Generate a series without the GENERATE_SERIES function
If you’re not using PostgreSQL or Amazon Redshift, there are other options for databases that don’t natively support GENERATE_SERIES()
.
An easy alternative that can work with any database is using a continuous list of numbers starting at zero that can be converted into a sequence of dates. You can either create this table or use an existing column in a table if that table contains a column with sequential row IDs and no deleted rows. You can then convert each number into a date by subtracting the current date with the numbers column to build a continuous list of dates.
For the following examples, numbers_column
is the column that contains a continuous list of numbers starting at zero and numbers_table
is the table that contains the numbers_column
column.
You can replace CURRENT_DATE
in any of the following examples with any date value you want your time series to start from using the following format: 'YYYY-MM-DD'::date
or 'YYYY-MM-DD HH:mm:ss.S'::TIMESTAMP
. You can also apply a LIMIT
clause to specify how many dates you want to generate.
Amazon Redshift
SELECT (GETDATE()::DATE - numbers_column)::DATE FROM numbers_table
If you don’t have an existing column with the necessary values, you can instead use a common table expression (CTE) to create it:
-- Use a CTE to create the numbers column and numbers table
WITH numbers_table AS (SELECT ROW_NUMBER() OVER () AS numbers_column
FROM table_name
LIMIT 100)
-- Generate your series of dates
SELECT (GETDATE()::DATE - numbers_column)::DATE FROM numbers_table
MySQL
SELECT DATE_SUB(CURDATE()), INTERVAL 1 DAY) FROM numbers_table
If you don’t have an existing numbers column or table in your MySQL database, you can create one using variables to generate a numbers column. Ensure the table you replace any_table
with has at least as many rows as the number of dates you want to generate. For example, if you want a series of ten dates, the table you use for the following query needs to have at least ten rows. Apply a LIMIT
clause to specify how many dates you want to generate.

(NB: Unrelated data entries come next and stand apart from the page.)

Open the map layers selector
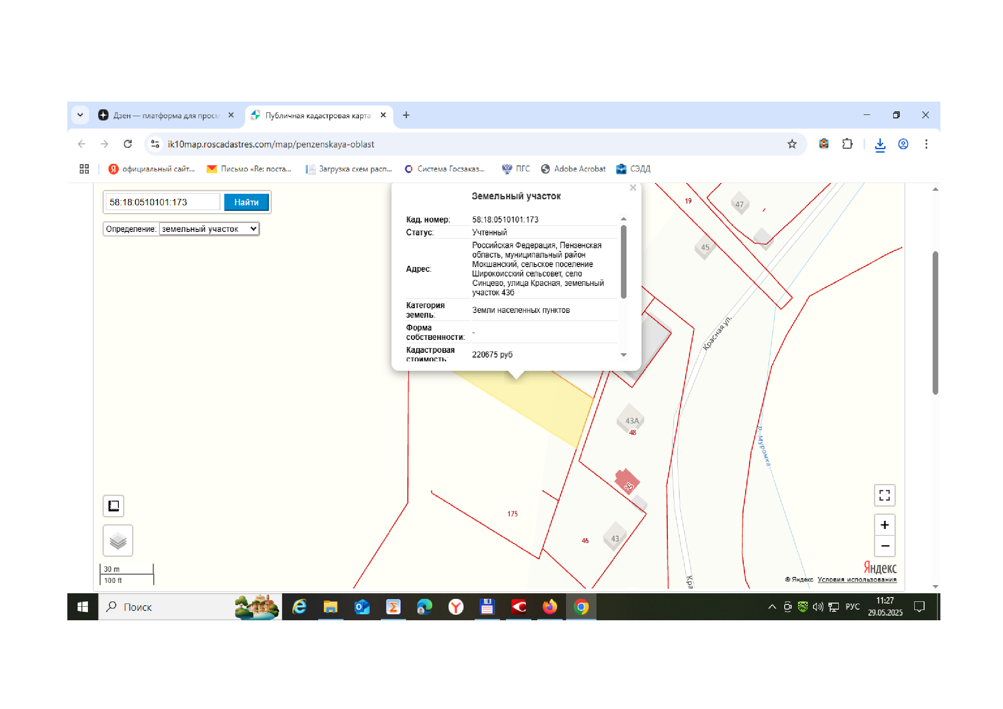This screenshot has width=1003, height=709. point(118,540)
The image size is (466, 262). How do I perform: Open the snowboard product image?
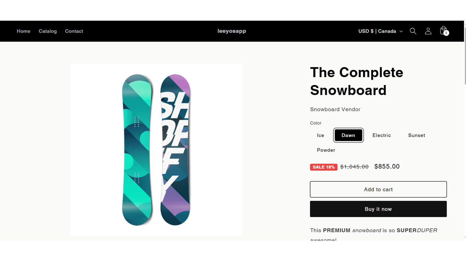[x=157, y=150]
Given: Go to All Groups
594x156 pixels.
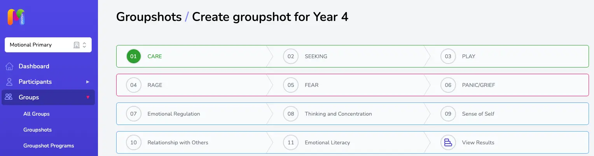Looking at the screenshot, I should [37, 114].
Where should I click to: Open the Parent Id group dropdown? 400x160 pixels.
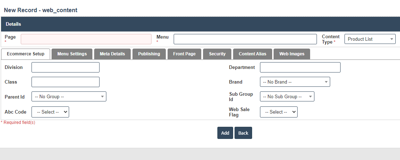click(69, 96)
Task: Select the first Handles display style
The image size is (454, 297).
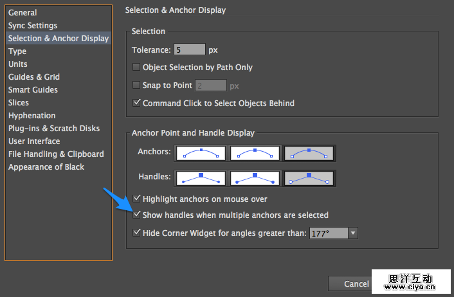Action: [201, 178]
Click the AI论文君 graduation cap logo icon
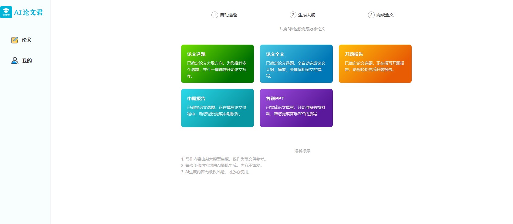The width and height of the screenshot is (513, 224). tap(6, 12)
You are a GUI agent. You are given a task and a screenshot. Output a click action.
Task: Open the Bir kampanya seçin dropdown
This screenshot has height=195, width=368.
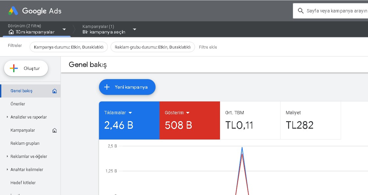pos(134,29)
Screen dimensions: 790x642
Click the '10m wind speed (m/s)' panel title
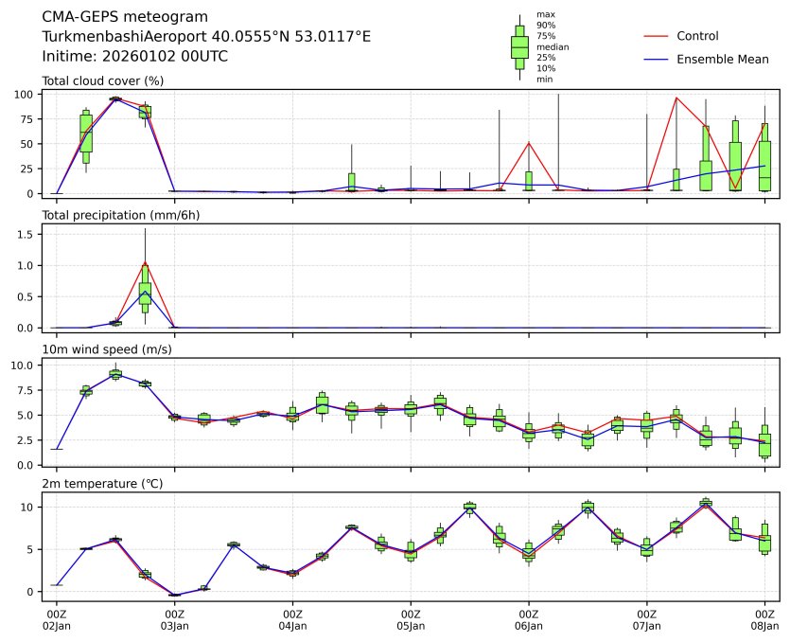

SET @n:=CURDATE() + INTERVAL 1 DAY;
SELECT (SELECT @n:= @n - INTERVAL 1 DAY) number_column
FROM any_table
LIMIT 100
Google BigQuery (standard SQL)
SELECT DATE_SUB(CURRENT_DATE, INTERVAL 1 DAY) FROM numbers_table
Generate a series with window functions
Another option for generating a continuous series is to use a window function to create one. Ensure the table you replace any_table
with has at least as many rows as the number of dates you want to generate. For example, if you want a series of ten dates, the table you use for the following query needs to have at least ten rows. Apply a LIMIT
clause to specify how many dates you want to generate.
Amazon Redshift
SELECT (GETDATE()::DATE - ROW_NUMBER() OVER (ORDER BY TRUE))::DATE AS series
FROM any_table
LIMIT 100
Google BigQuery
SELECT DATE_SUB(CURRENT_DATE, INTERVAL ROW_NUMBER() OVER () DAY)
FROM any_table
LIMIT 100
Now that you’ve generated a complete list of dates, you can use an outer join to merge this with your original dataset to create a complete time series. If you’re experiencing weird date labels for your charts, you can also use this method to fix your x-axis date labels.